The second quarter was a challenging one for us and for the aesthetic doctors. We have seen a major decrease in demand for treatment, mainly in the U.S. Our Israeli team is working on a longer shift to ensure we maintain our commitment to timely delivery. Their dedication and hard work are crucial to our success while maintaining our leadership position in the market.

Earlier this month, we were happy to update that the FDA cleared Morpheus8 for contraction soft tissue, the first and only of its kind. Our Morpheus8 treatment has become the gold standard in aesthetic treatment and our most popular technology. Additionally, the new indication enabled petitioners to expand their patient base. We continue to invest in R&D to provide medical professionals with the advancement they need to deliver the highest quality of care to achieve best results.

On the corporate level, I am pleased to introduce Dr. Eran Krieger as our medical director and VP of medical affairs. Dr. Krieger joined InMode four years ago.

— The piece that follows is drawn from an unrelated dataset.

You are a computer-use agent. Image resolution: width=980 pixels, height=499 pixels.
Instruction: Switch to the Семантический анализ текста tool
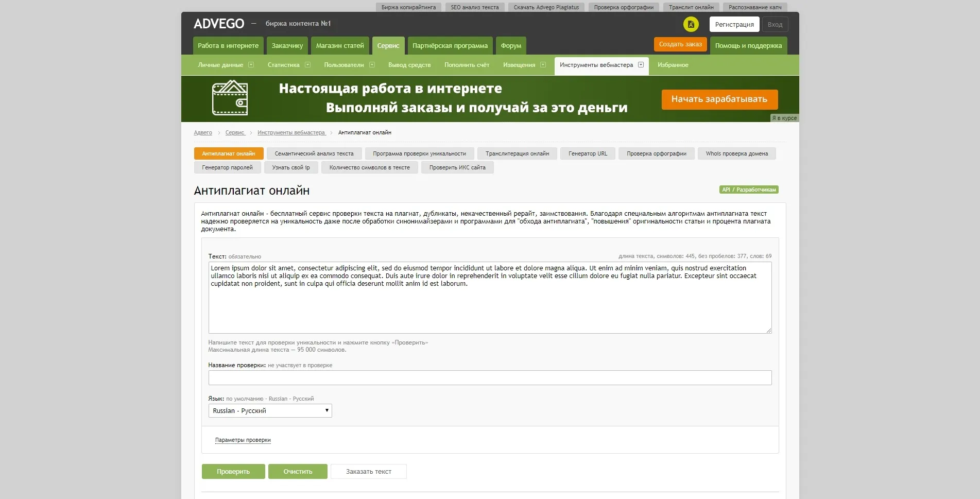pyautogui.click(x=314, y=153)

He has 30 years of experience in medical aesthetics and has worked for several Italian and Israeli companies in the field. I would like to thank Dr. Spero Theodorou for his time with InMode and wish him best of luck in his future. Now, I would like to turn the call over to Yair Malca, our CFO.

Yair?

Yair MalcaChief Financial Officer

Thank you, Moshe, and hello, everyone. Thank you for joining us. As Moshe mentioned, we launched two new platforms back in Q1 and started selling them on a pre-order basis. Once again, the sales that have not yet been delivered could not be recognized as revenue.

Therefore, we continue to provide pro forma results, which add to the non-GAAP results, the pre-order sales and related expenses. We believe that the pro forma results better reflect our business activity during the quarter. Starting with total revenue, InMode generated $86.4 million in the second quarter of 2024. However, pro forma revenue was $102.6 million, which includes pre-orders of new platforms not yet delivered.

GAAP gross margin in Q2 was 80%, and non-GAAP gross margin was 81%, while pro forma gross margin was 82%, compared to 84% in Q2 of 2023. In Q2, our minimally invasive technology platforms accounted for 87% of total revenues. Moving to our international operations, second quarter sales outside the US accounted for $40.9 million, representing 47% of total sales, a 17% decrease compared to Q2 last year. In Q2, Europe was the largest revenue contributor from outside the U.S.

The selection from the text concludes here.